# 05 Sentra QE18DE



## rsauers0 (Jan 11, 2006)

If anyone has a stock exhaust which fits an 05 Sentra QG18DE please let me know. I want to return my car to stock exhasut. I will consider a trade for a full exhaust (stock) including manifold for the performance exhaust I have on my car. It is an OBX header and downpipe, N1 catback (muffler replaced with a Ravin to reduce noise), and a relocated O2 sensor hole to behind the cat for proper O2 sensor functioning, also has a 12" resonator. You will have to extend your rear O2 sensor wire for this to system to work. Sounds ok.


----------



## JinTae (Dec 16, 2005)

I have my OEM Exhaust manifold and downpipe to cat off of my 04...I already have a hotshot header so I don't need yours but I'm willing to sell it to you if you want it...I'm located in IL btw...


----------



## rsauers0 (Jan 11, 2006)

How much you asking?


----------



## rsauers0 (Jan 11, 2006)

If anyone has a full stock exhaust I would be interested in purchasing it. Please let me know.


----------



## JinTae (Dec 16, 2005)

I don't know how much they go for but it's just taking up space in my closet so shoot me an offer.


----------



## JinTae (Dec 16, 2005)

Oh also I may have a friend with an OEM exhaust off of his 03 if you're interested. Let me know. Shoot me an offer on that as well.


----------



## rsauers0 (Jan 11, 2006)

I tried to PM you but there was some sort of error so I cant. I know that I could have picked up an exhaust manifold off ebay for $25 plus shipping which was another $20-$25 so something in that area for that. As for the exhaust probably something like $30 or $35 plus shipping? I don't really know what someone would want for the stock exhaust, it is crap in my opinion but I am only worrying about the car being quiet right now. Let me know if that sounds good.


----------

■ **Given material**
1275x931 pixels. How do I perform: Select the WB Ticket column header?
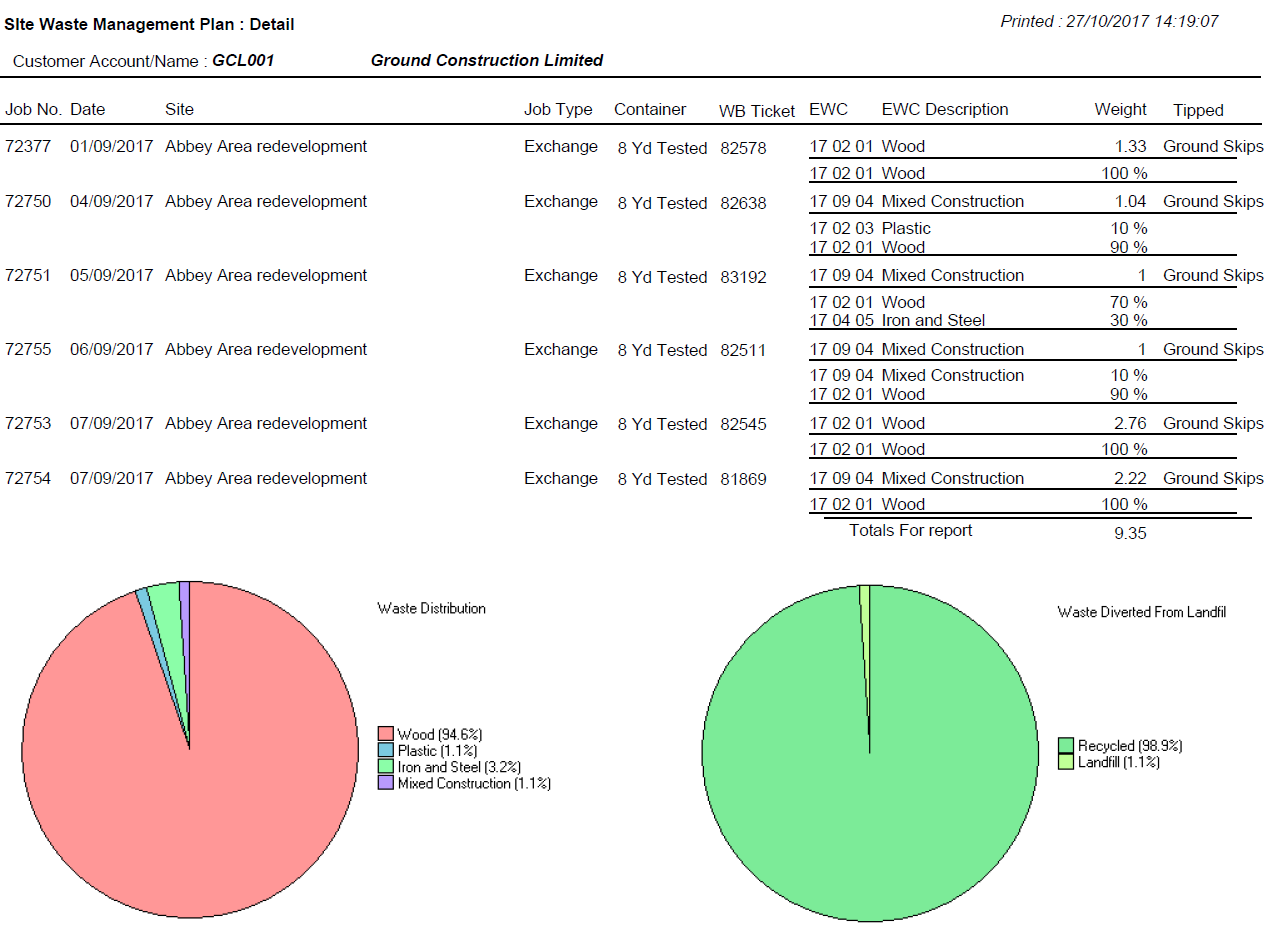(x=756, y=111)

■ **Exercise set**
a - In the forum thread about the 05 Sentra exhaust, what did rsauers0 replace the muffler with, and for what purpose?
b - List every car model year mentioned in the forum thread about the 05 Sentra exhaust, and state whose car each one refers to.
The material after the forum thread about the 05 Sentra exhaust is separate from it.

■ **Answers to each task**
a - A Ravin, to reduce noise.

b -
- 05: rsauers0's Sentra
- 04: JinTae's car
- 03: the car of JinTae's friend